Es la razón por la que nuestra identidad está sometida a unos cambios constantes. O porque una persona ciega puede aprender a ver de otra manera, no sólo mediante el sistema braille (es decir, a través de los dedos), sino a través de otros sentidos, mediante auriculares sónicos o chalecos sensoriales; el cerebro puede aprender a interpretar cualquier información que llega a través de los sentidos, ya que en última instancia toda la información que le llega por medio de distintos circuitos sensoriales se convierte en el cerebro en señales eléctricas (lo que se conoce como «sustitución sensorial»).

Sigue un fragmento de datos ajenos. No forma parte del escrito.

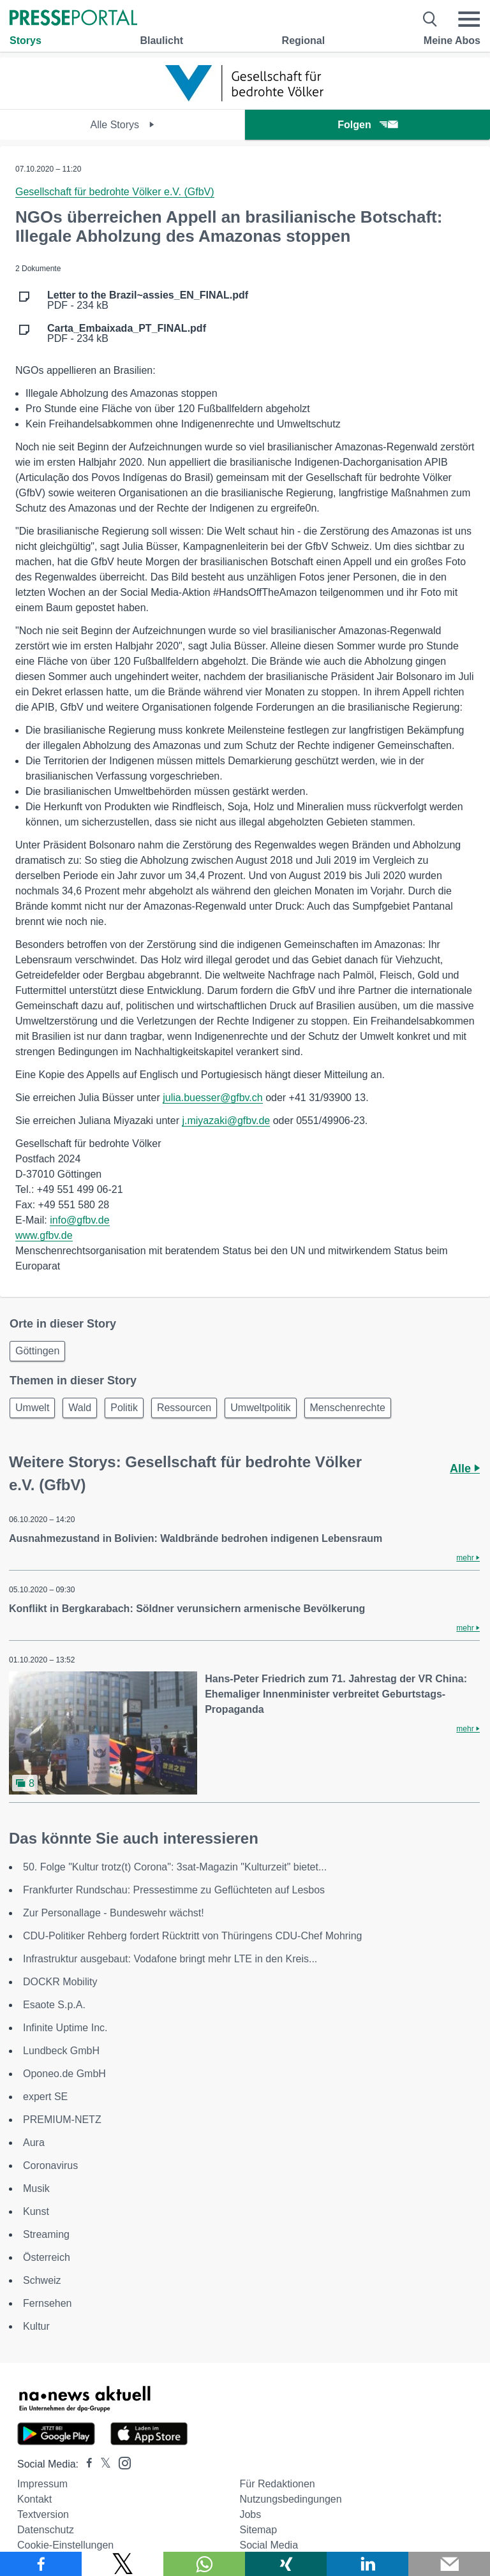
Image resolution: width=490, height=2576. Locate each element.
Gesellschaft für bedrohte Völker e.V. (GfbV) (114, 191)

O porque lo que volvemos a hacer una y otra vez se acaba reflejando en la estructura de nuestro cerebro. Las cosas a las que le dedicamos tiempo modifican nuestro cerebro si estas cosas tienen relevancia para nosotros, si se alinean con recompensas y metas. De ahí que lleguemos a ser la información que digerimos.
Inconsciente
Pero, para que se produzca esta plasticidad neuronal, por ejemplo en los jóvenes que quieren aprender algo en el aula, es necesario que los alumnos se comprometan. Si el profesor se limita sólo a leer y presentar unas diapositivas o unos powerpoints, el cerebro del alumno no se involucra en procesar la información. Al alumno le ha de importar lo que quiere aprender, tiene que sentir curiosidad e interés. De no ser así, no se logrará la fórmula específica de neurotransmisores que se necesitan para que se produzcan cambios neuronales. De ahí que lo importante en la enseñanza no sea proporcionar respuestas, sino plantear preguntas que obliguen al que aprende a comprometerse con el material, a participar en el proceso en vez de limitarse a memorizar información.
Pero quizás lo más llamativo del trabajo del cerebro sea que, como ya anticipó Sigmund Freud, la gran mayoría del trabajo del cerebro es inconsciente; al cerebro le importa poco si somos conscientes de la información que recopila y de cómo guía nuestro comportamiento y nuestro pensamiento. Las más de las veces no somos conscientes de la miríada de decisiones que el cerebro toma por nosotros. Y ahora que lo pienso, quizás por eso los seres humanos seguiremos siendo un misterio en última instancia, por mucho que descubra la neurociencia.